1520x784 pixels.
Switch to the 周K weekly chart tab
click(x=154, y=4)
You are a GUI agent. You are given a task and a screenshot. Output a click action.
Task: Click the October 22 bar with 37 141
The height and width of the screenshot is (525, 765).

▬▬▬▬▬▬▬▬▬▬

What you need to do.
Using the records above, please retype only the run of lines from the line holding "You are a GUI" through the last line, both ends included.

Output of the task.
You are a GUI agent. You are given a task and a screenshot. Output a click action.
Task: Click the October 22 bar with 37 141
The height and width of the screenshot is (525, 765).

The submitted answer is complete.